The Association of South East Asian Nations or Asean sounds like a potential check against the maritime expansionism Red China is currently engaged in. To those who don’t know it yet, the communist bully northwest of the Philippines has unilaterally altered the map of its territory to include islands, islets, and shoals obviously within the territory of other countries or which are disputed by different nations.

Sadly, Asean is not what it sounds like.

The concept of a regional organization in South East Asia did not begin with Asean. After World War II, the threat of communist expansionism was stalking the fledgling democracies in the region, including the Philippines. By the end of 1954, mainland China was under communist control, and the communists in North Vietnam kicked out their French colonizers. South Vietnam, Laos, Cambodia, Malaysia, Indonesia, and the Philippines had to fight communist insurgencies in their backyards. All these led to the creation of the South East Asia Treaty Organization or SEATO, which was envisioned to contain communist expansion in the region with military and economic assistance from the United States. The Philippines became a member of SEATO in 1954.

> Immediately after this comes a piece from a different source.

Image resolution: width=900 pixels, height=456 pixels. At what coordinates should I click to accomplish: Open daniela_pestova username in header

SEATO was supposed to be patterned after the North Atlantic Treaty Organization (NATO), a military alliance established in 1949 by the US, Canada and countries from Western Europe. NATO was to guard against any invasion from the now-defunct Union of Soviet Socialist Republics (also known as the Soviet Union) and the communist countries in Eastern Europe. In the end, SEATO proved ineffective because unlike NATO, an attack on a SEATO member was not necessarily construed as an attack against the others. With communism on the rise in South East Asia, SEATO proved to be a failure.

In 1963, Malaysia, the Philippines, and Indonesia put up an association called Maphilindo. It was basically an ethnic alliance of Malay peoples to promote better understanding among the nationals of the three countries. The concept of Maphilindo was first suggested before World War II by the great Filipino patriot and nationalist Wenceslao Vinzons. Unfortunately, Maphilindo was doomed from the start because of the Sabah conflict between the Philippines and Malaysia. Another sort of regional alliance was created after that but like SEATO and Maphilindo before it, the next organization was short lived.

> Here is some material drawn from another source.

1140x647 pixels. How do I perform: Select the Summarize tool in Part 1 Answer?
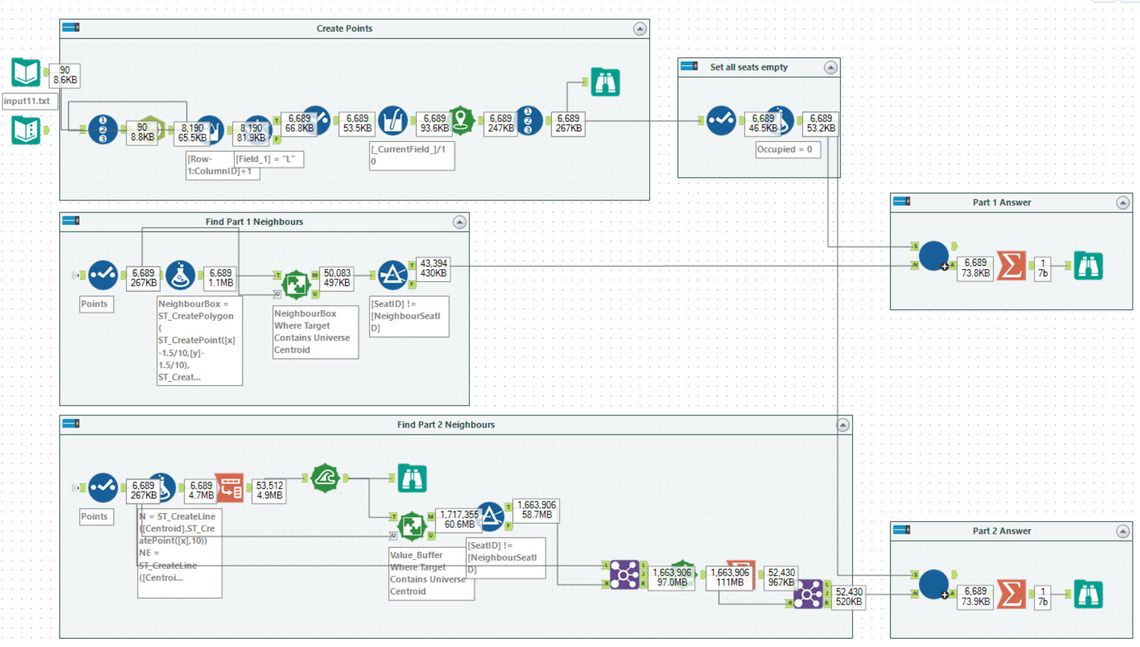1011,266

1967 saw the formation of the Asean by five founding countries – Indonesia, Malaysia, the Philippines, Singapore, and Thailand. Ostensibly, Asean was meant to be an economic alliance and not a military pact.

In the 1970s, the countries then comprising Asean tried to comport themselves as non-aligned countries in the Cold War between the US and the West on the one hand, and the Soviet Union and its Eastern-block allies on the other. This move was simply wishful thinking on the part of ASEAN members—that its protestation of political neutrality will convince the Soviet Union and Red China not to support the communist insurgencies in South East Asia. At any rate, Asean’s self-proclaimed non-aligned status was a charade because the US had bases in Thailand and the Philippines at that time.

When South Vietnam, Cambodia, and Laos fell to communist forces in 1975, there was nothing Asean could do about it. Asean just watched when the murderous Cambodian communist madman Pol Pot ironically re-named his country Democratic Kampuchea and killed a third of the population. The alliance was also unable to do anything about the Thai pirates in the Gulf of Thailand who preyed on “boat people”–desperate, destitute Indo-Chinese refugees fleeing communism in their homeland.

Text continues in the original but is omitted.